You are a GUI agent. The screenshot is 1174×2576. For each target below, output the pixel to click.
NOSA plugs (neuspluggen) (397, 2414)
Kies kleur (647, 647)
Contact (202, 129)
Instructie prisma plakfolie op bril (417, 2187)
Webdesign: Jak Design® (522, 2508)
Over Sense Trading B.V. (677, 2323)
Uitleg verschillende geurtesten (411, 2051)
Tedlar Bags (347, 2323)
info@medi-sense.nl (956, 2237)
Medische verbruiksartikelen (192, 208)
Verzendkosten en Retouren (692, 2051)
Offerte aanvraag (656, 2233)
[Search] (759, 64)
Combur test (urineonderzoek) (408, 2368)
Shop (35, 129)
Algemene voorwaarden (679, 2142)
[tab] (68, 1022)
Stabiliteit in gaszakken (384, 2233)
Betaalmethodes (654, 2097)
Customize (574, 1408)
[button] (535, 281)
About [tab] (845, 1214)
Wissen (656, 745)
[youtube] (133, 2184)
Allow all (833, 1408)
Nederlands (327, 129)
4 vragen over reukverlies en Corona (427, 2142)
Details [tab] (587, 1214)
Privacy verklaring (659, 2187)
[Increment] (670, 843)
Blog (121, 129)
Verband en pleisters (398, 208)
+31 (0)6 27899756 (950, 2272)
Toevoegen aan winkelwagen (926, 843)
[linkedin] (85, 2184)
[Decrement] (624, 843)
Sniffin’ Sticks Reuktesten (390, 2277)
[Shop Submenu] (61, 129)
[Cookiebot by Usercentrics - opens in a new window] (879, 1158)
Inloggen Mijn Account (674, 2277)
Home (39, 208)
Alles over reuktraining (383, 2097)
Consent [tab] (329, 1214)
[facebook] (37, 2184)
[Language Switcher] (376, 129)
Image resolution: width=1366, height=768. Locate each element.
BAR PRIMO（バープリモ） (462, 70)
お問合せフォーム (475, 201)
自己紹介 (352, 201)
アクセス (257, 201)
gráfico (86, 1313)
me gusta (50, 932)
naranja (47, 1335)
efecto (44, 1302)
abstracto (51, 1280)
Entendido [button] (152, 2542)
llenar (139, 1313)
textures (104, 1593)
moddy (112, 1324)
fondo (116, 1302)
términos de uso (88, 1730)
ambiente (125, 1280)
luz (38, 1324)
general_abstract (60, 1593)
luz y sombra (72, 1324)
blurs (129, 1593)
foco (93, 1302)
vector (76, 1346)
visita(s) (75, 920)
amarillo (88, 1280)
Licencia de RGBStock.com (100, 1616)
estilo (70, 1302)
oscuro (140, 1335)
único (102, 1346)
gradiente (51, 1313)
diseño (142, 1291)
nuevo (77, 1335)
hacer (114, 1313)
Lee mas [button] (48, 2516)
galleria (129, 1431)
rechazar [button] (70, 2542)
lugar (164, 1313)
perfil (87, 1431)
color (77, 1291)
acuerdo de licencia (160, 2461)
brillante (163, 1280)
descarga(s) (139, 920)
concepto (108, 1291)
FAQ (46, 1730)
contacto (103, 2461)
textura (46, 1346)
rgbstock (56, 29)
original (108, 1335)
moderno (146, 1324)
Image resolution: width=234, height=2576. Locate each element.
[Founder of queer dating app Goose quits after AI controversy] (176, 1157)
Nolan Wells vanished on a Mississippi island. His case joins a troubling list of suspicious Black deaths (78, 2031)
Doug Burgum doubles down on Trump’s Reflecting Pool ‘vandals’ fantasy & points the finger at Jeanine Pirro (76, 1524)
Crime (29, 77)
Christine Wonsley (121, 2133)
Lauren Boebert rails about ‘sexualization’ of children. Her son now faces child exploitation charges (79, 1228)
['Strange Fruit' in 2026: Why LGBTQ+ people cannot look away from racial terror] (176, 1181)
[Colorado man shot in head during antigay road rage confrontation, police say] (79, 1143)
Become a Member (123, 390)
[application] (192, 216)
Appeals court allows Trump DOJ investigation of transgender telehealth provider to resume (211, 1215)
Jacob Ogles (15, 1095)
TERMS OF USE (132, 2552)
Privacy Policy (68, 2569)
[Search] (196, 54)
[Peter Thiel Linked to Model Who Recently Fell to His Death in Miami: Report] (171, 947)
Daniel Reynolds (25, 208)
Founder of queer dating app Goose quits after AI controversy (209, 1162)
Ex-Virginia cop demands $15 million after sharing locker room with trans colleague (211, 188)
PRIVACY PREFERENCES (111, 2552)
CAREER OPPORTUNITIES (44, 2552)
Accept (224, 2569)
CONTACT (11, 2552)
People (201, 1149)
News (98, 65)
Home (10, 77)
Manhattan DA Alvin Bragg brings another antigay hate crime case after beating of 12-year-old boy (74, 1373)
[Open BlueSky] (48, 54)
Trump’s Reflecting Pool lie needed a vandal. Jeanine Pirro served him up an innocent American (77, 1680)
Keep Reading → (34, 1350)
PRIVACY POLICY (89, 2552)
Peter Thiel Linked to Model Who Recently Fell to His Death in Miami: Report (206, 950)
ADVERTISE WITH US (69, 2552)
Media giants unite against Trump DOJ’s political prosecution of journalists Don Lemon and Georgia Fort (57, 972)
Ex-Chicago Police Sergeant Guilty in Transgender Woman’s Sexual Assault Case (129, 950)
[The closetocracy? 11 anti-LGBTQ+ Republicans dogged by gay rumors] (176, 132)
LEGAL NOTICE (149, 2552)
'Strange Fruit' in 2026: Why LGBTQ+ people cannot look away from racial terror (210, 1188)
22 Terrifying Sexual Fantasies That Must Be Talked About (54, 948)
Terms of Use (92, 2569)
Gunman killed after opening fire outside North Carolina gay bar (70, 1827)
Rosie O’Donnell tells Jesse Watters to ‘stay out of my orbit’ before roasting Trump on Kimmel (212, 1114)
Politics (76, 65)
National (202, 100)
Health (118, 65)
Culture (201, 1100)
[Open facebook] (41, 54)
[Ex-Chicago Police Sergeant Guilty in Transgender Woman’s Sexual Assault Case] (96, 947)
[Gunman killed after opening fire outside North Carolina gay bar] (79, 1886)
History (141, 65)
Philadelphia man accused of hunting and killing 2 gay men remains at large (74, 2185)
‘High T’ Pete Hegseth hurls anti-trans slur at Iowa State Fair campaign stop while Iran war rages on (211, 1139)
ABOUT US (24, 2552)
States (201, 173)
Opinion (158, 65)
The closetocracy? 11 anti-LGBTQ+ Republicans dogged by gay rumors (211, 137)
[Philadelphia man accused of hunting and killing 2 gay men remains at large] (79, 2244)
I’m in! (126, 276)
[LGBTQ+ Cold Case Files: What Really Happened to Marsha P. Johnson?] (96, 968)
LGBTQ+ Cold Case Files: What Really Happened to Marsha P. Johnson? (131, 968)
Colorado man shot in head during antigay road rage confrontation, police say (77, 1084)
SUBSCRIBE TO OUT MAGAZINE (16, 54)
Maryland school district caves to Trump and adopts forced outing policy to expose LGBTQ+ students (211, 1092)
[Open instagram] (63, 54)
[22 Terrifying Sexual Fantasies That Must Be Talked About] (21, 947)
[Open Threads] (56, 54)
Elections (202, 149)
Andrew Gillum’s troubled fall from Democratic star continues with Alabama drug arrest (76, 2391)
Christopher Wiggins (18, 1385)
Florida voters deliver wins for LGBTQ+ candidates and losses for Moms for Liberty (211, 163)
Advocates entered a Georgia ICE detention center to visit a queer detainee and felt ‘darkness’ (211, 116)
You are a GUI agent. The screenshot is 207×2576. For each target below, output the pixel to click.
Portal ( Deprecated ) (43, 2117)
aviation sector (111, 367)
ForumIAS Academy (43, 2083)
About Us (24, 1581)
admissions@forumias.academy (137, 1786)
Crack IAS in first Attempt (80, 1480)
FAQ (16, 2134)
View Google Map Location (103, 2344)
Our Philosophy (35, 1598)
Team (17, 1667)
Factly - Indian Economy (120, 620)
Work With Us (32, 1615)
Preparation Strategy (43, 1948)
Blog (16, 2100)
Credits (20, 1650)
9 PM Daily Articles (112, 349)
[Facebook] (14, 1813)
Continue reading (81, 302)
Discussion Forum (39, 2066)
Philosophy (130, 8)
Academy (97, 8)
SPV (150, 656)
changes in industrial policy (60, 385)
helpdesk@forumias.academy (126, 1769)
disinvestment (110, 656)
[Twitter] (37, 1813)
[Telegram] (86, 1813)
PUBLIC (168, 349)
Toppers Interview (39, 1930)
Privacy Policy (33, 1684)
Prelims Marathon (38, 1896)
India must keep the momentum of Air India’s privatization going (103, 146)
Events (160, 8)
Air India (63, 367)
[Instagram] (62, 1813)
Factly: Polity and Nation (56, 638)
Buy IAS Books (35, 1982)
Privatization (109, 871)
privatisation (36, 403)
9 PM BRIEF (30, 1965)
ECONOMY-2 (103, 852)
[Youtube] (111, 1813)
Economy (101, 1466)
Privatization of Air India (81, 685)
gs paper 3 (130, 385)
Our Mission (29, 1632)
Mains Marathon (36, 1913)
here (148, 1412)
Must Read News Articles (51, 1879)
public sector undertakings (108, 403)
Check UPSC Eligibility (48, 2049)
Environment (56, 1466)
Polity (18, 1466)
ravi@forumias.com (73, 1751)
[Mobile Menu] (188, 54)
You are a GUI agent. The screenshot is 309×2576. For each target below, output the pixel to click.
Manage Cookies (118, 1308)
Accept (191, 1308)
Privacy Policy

..........

Task statement:
Scan the material above for lines that contain the string "Recently", and copy each such line.

Solution for this problem:
[Peter Thiel Linked to Model Who Recently Fell to His Death in Miami: Report] (171, 947)
Peter Thiel Linked to Model Who Recently Fell to His Death in Miami: Report (206, 950)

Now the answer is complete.